Data entries:
__________________________________________________

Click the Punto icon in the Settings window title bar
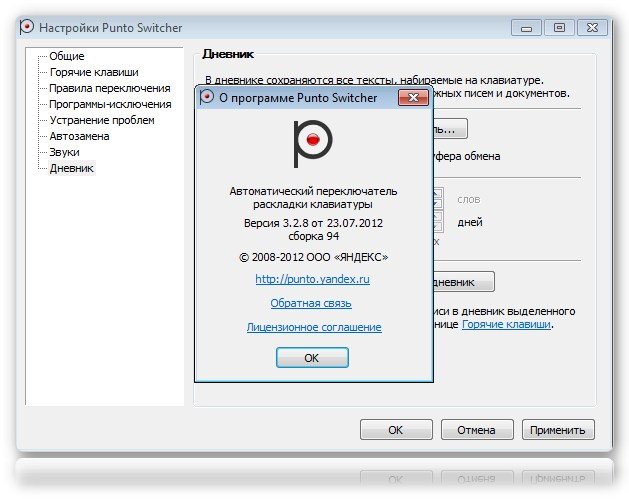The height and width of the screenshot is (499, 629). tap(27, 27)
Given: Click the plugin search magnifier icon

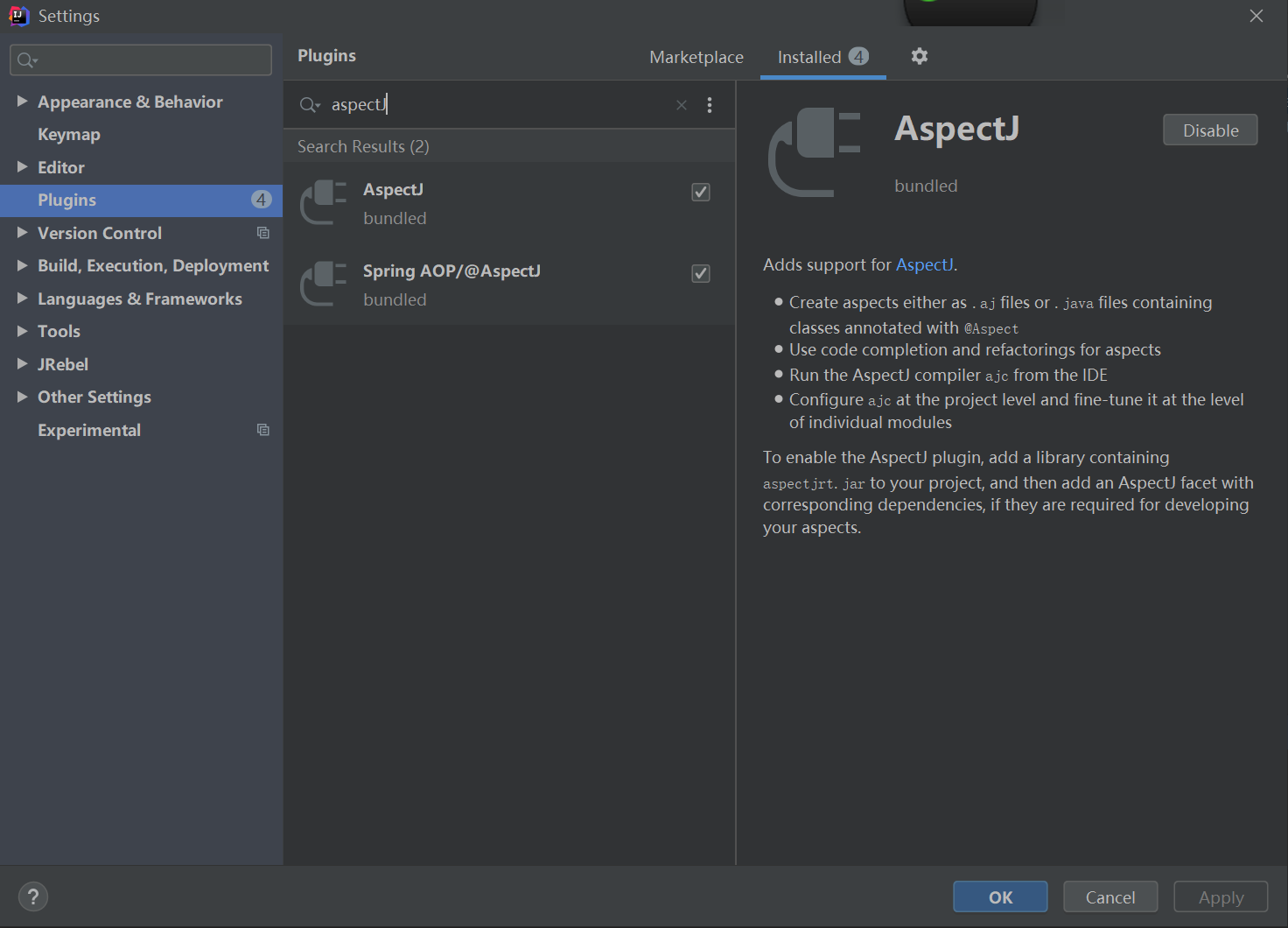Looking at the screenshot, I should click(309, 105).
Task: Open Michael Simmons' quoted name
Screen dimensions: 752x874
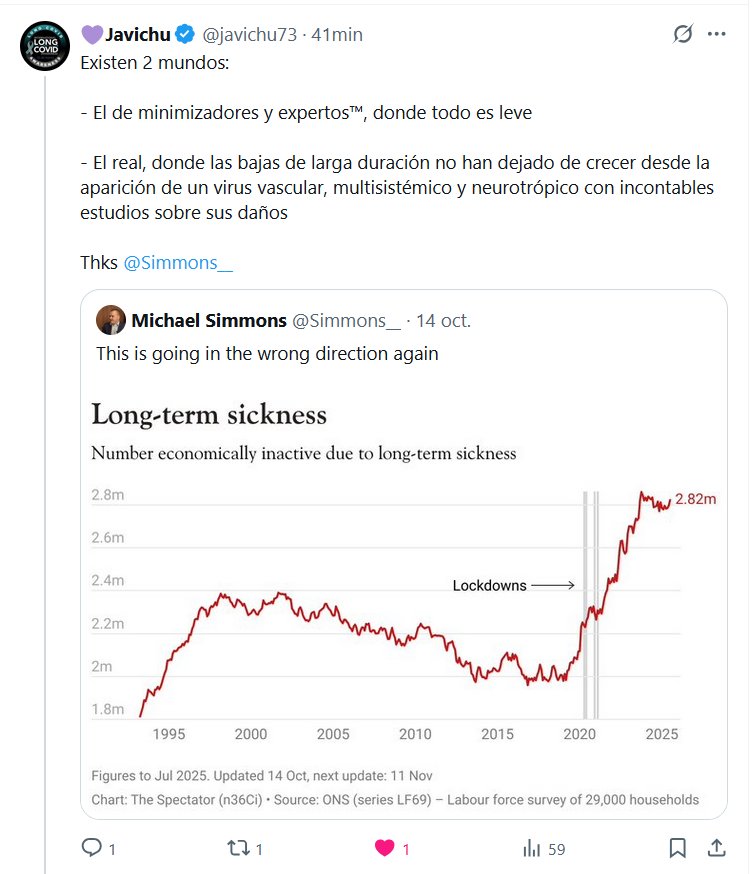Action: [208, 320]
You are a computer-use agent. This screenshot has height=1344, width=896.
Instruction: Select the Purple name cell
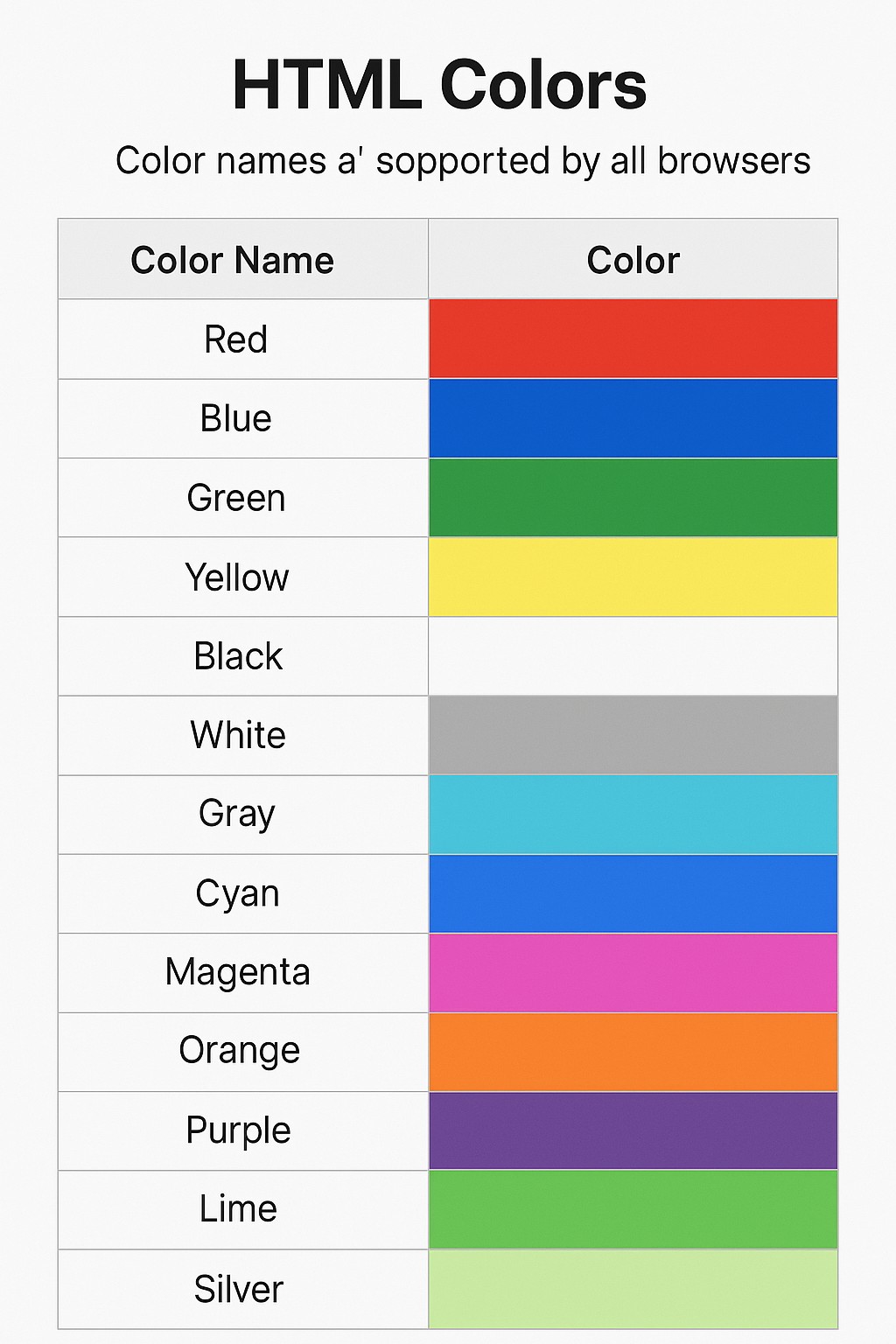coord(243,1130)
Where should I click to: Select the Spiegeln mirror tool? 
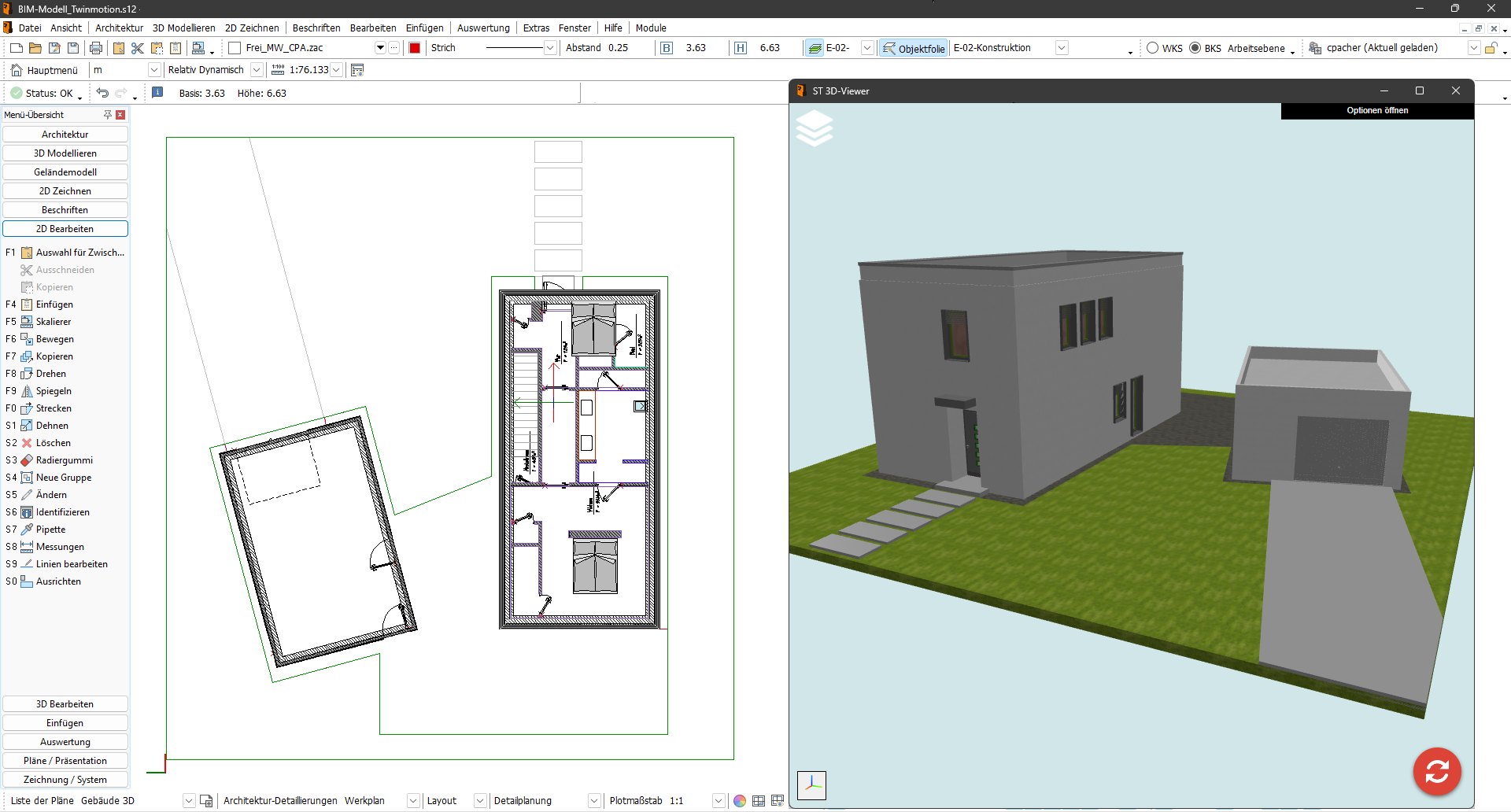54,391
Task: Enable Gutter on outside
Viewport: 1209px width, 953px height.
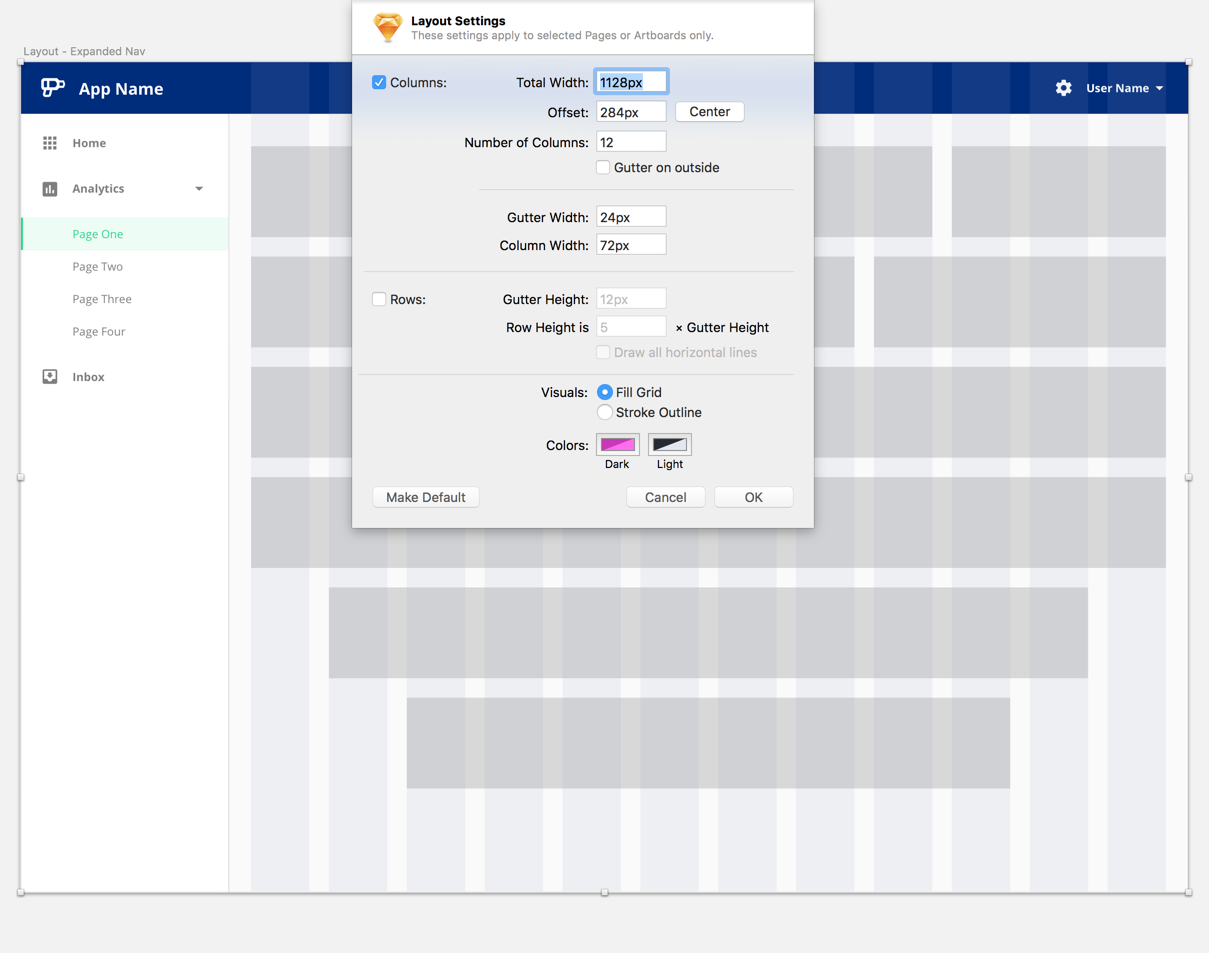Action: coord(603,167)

__________________________________________________

PROBLEM TO WORK ON -> Every line from the one containing "Task: Open Michael Simmons' quoted name" through the last line of the records is to be reproduced exactly, with pictures left out and nothing else given.

ANSWER TO THIS TASK ->
Task: Open Michael Simmons' quoted name
Screen dimensions: 752x874
Action: [208, 320]
You are a computer-use agent. This screenshot has height=1344, width=896.
Instruction: Select the Purple name cell
coord(243,1130)
Where should I click to: Select the Spiegeln mirror tool? 
54,391
Task: Enable Gutter on outside
Viewport: 1209px width, 953px height.
Action: coord(603,167)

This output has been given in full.